HIPAA requires covered entities (health plans, health care clearinghouses, or health care providers that conduct standard electronic transactions) to allow individuals to request that the covered entity restrict the use or disclosure of their PHI for treatment, payment, or healthcare operations. The Privacy Rule also grants individuals the right to request restrictions for other uses and disclosures, such as disclosures made to family members or persons involved in the individual’s care.


While covered entities must allow individuals to request restrictions of the use or disclosure of their PHI in these circumstances, in most cases, covered entities are not required to agree with the requested restrictions. The Privacy Rule generally allows covered entities to decide whether to agree to a requested restriction because, for example, uses and disclosures for treatment, payment, and healthcare operations purposes are often necessary for providing quality patient care and ensuring efficient payment for healthcare. 

If a covered entity agrees to an individual’s requested restriction, the covered entity must comply with the agreed restriction, except for purposes of treating the individual in a medical emergency and certain other circumstances specified in the Privacy Rule.

For example, a covered healthcare provider may agree to an individual’s request not to use or disclose PHI related to their treatment for a prostate condition. However, if the individual has a medical emergency, the provider may share PHI about the individual’s prostate condition with another healthcare provider if the PHI is needed to provide emergency treatment. The disclosing provider must request that the emergency treatment provider not use or disclose the information other than for the purpose of providing the emergency treatment.

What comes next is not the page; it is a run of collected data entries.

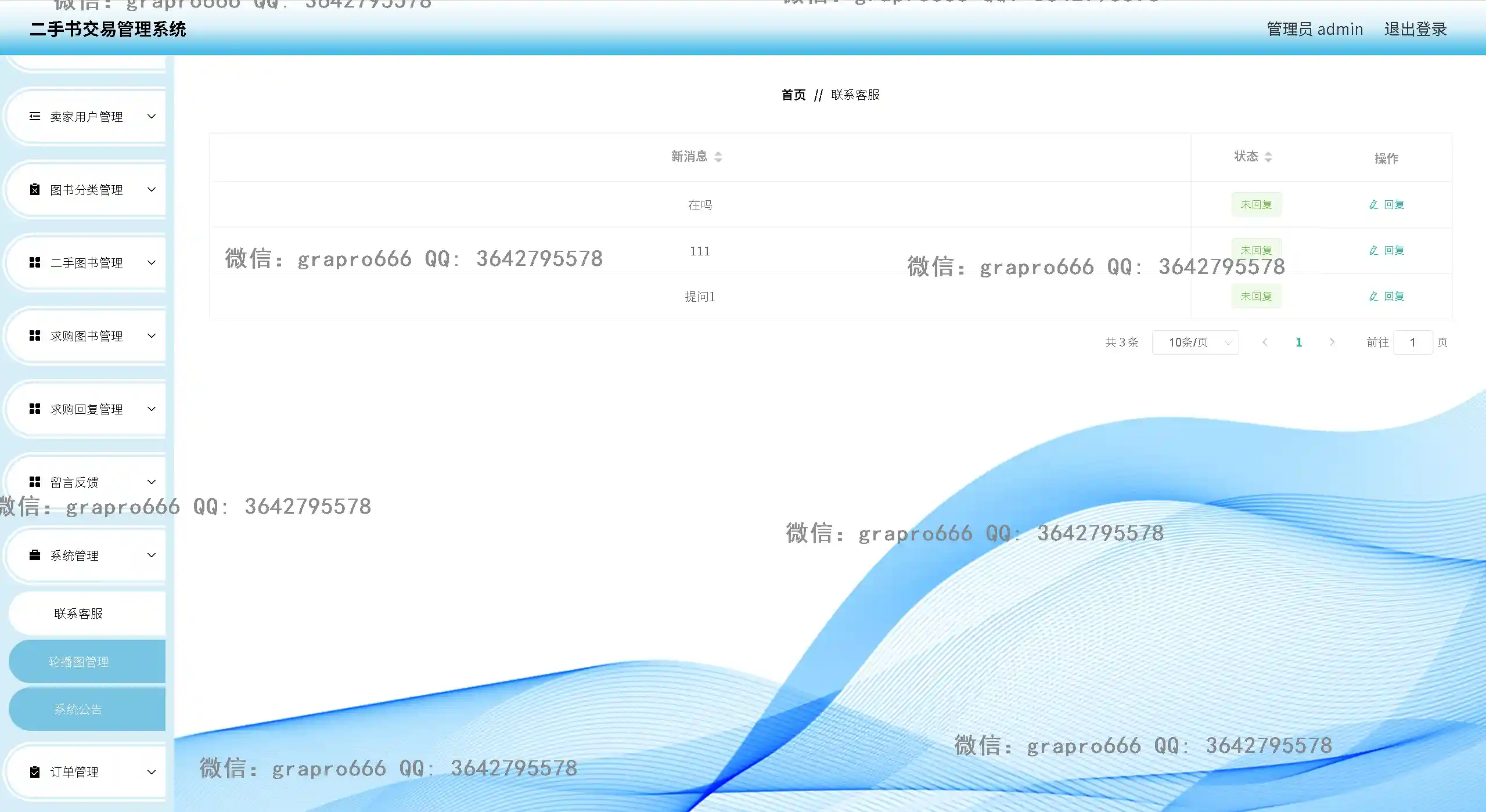Sort table by 状态 column

1268,157
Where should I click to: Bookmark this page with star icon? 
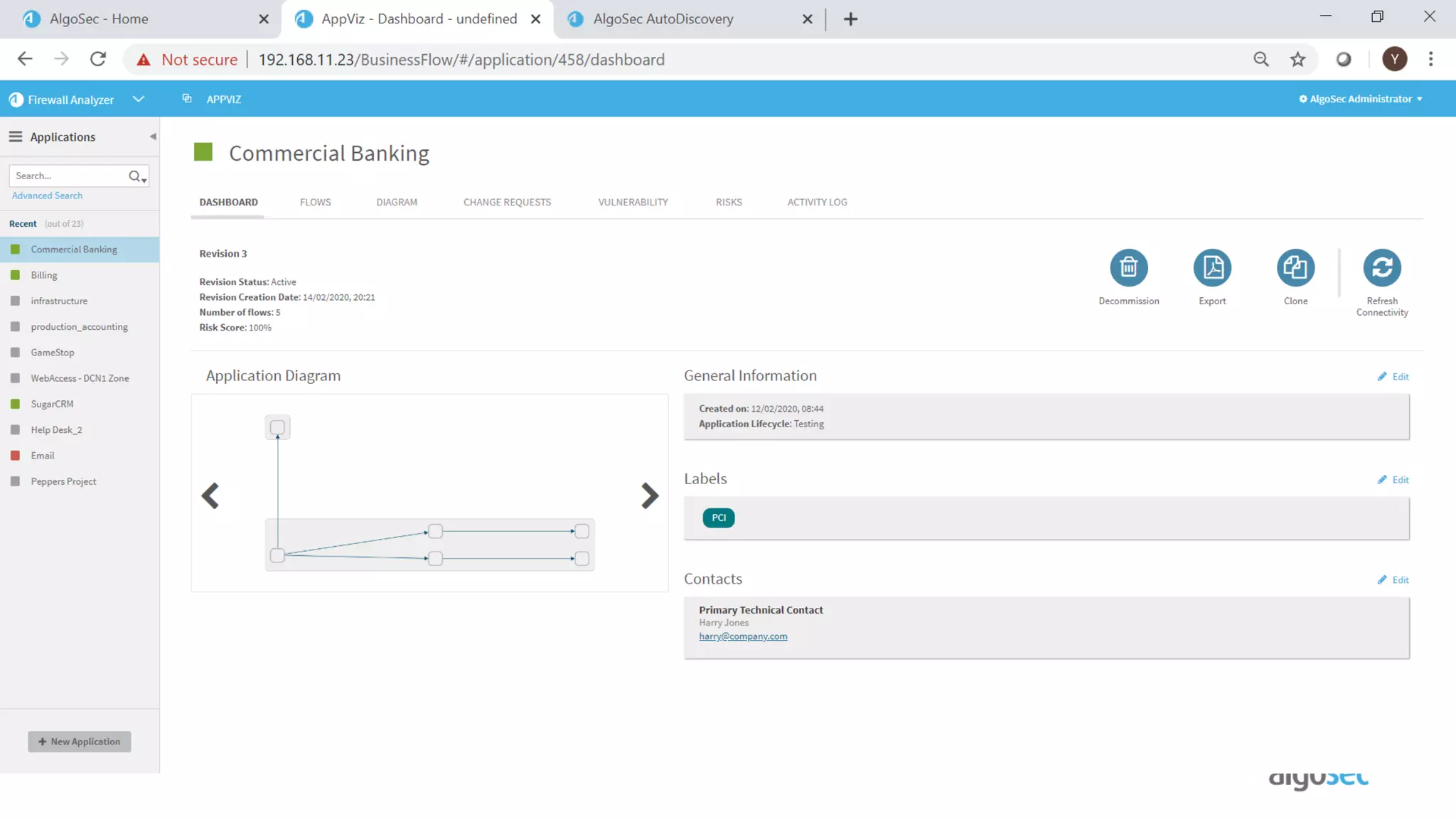click(x=1297, y=60)
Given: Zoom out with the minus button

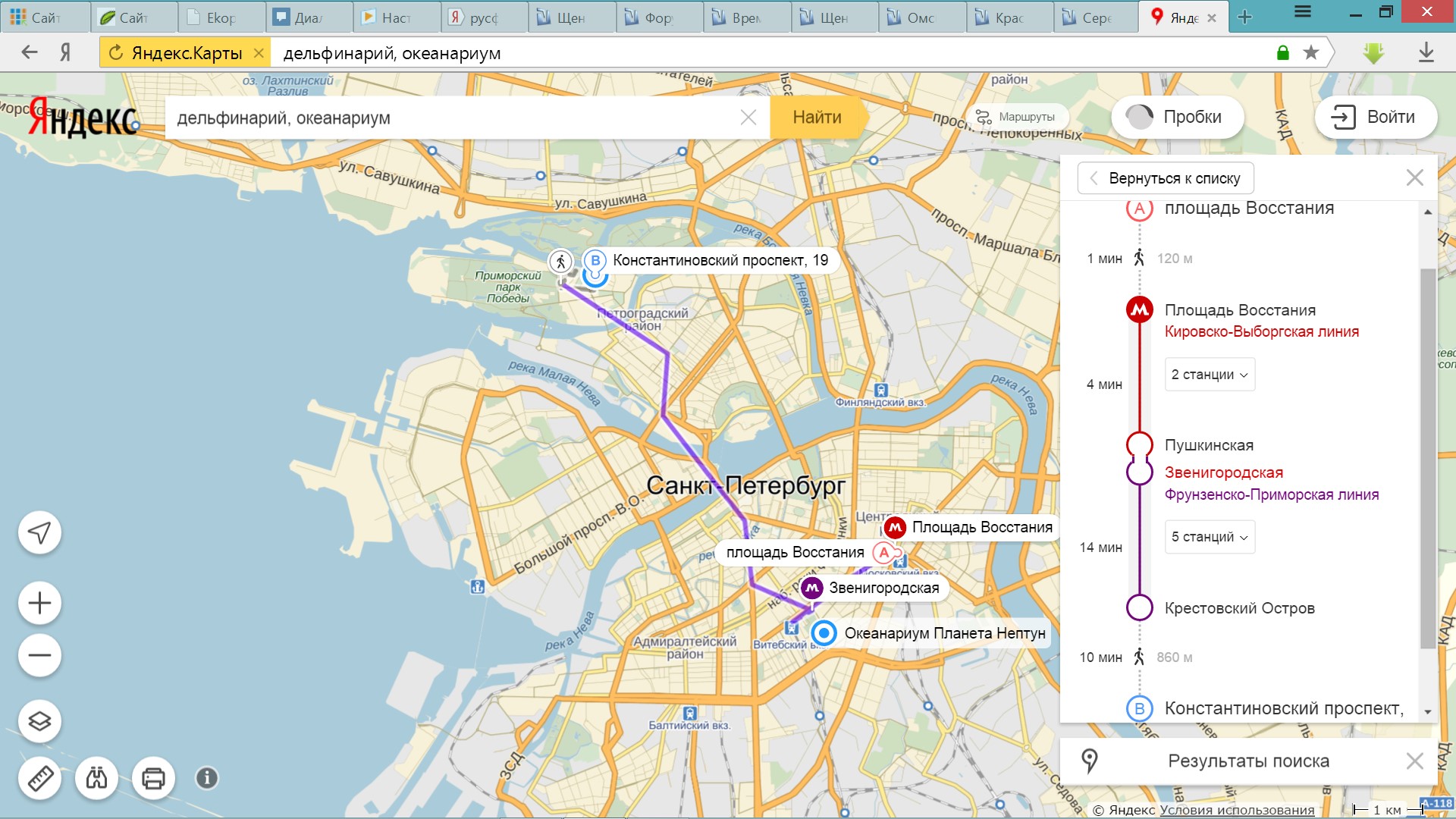Looking at the screenshot, I should point(39,656).
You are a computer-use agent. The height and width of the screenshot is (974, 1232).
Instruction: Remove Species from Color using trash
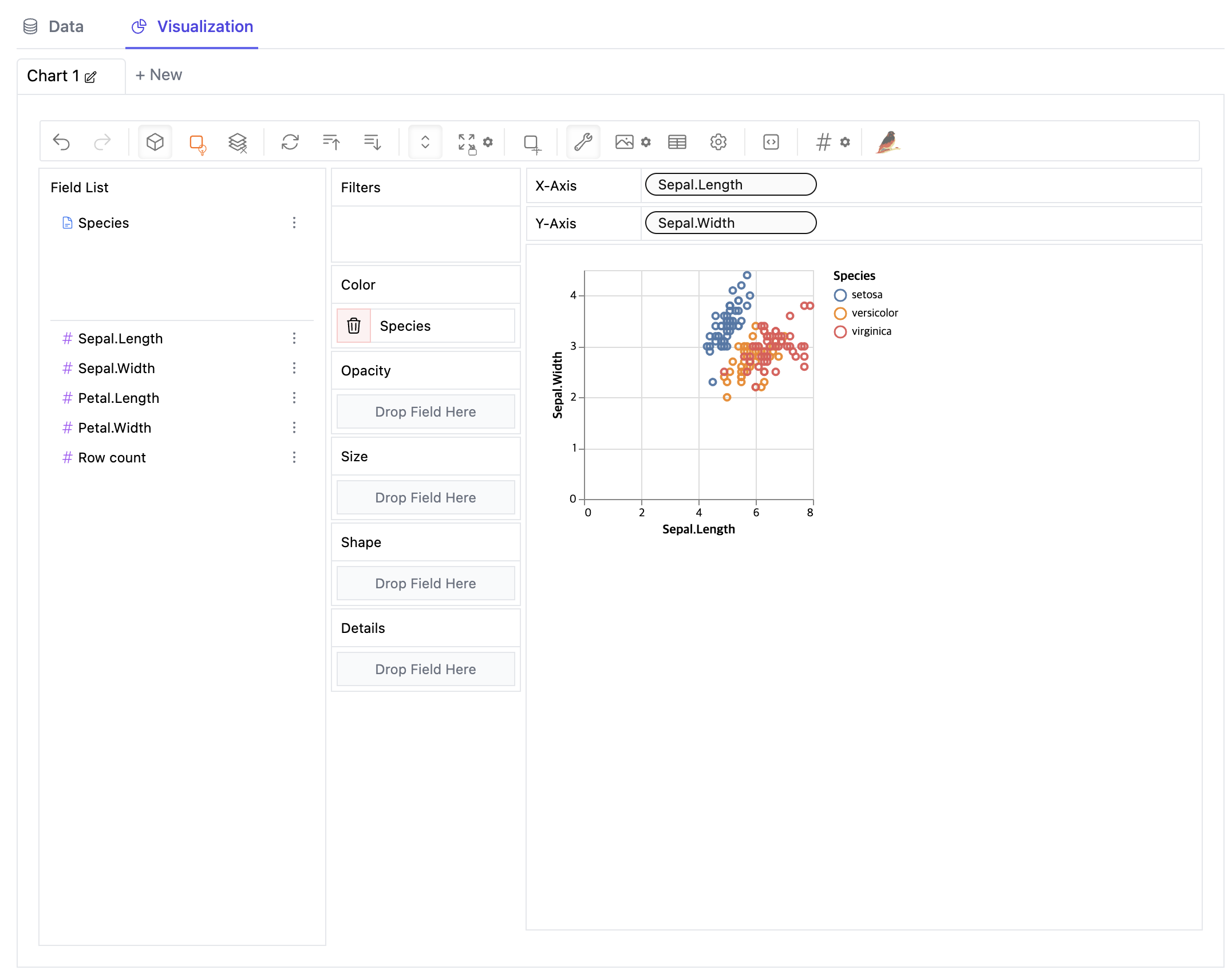tap(354, 326)
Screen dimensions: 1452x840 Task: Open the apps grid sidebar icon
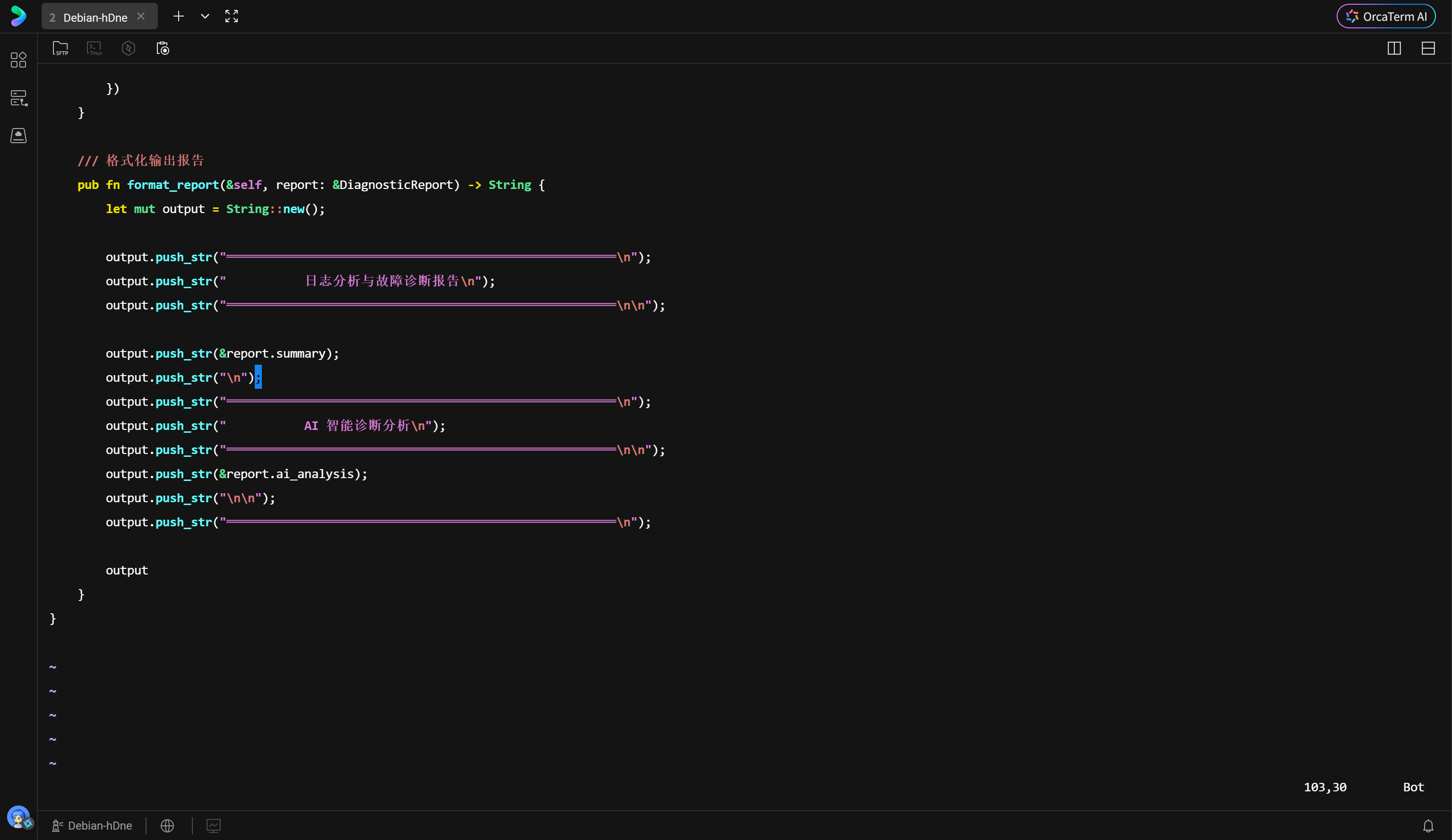pyautogui.click(x=18, y=60)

A covered entity is required to agree to an individual’s request to restrict the disclosure of their PHI to a health plan when both of the following conditions are met:

(1) the disclosure is for payment or health care operations and is not otherwise required by law; and (2) the PHI pertains solely to a health care item or service for which the individual, or a person other than the health plan on behalf of the individual, has paid the covered entity in full. For example, if an individual pays for a reproductive health care visit out-of-pocket in full and requests that the covered health care provider not submit PHI about that visit in a separate claim for follow-up care to their health plan, the provider must agree to the requested restriction.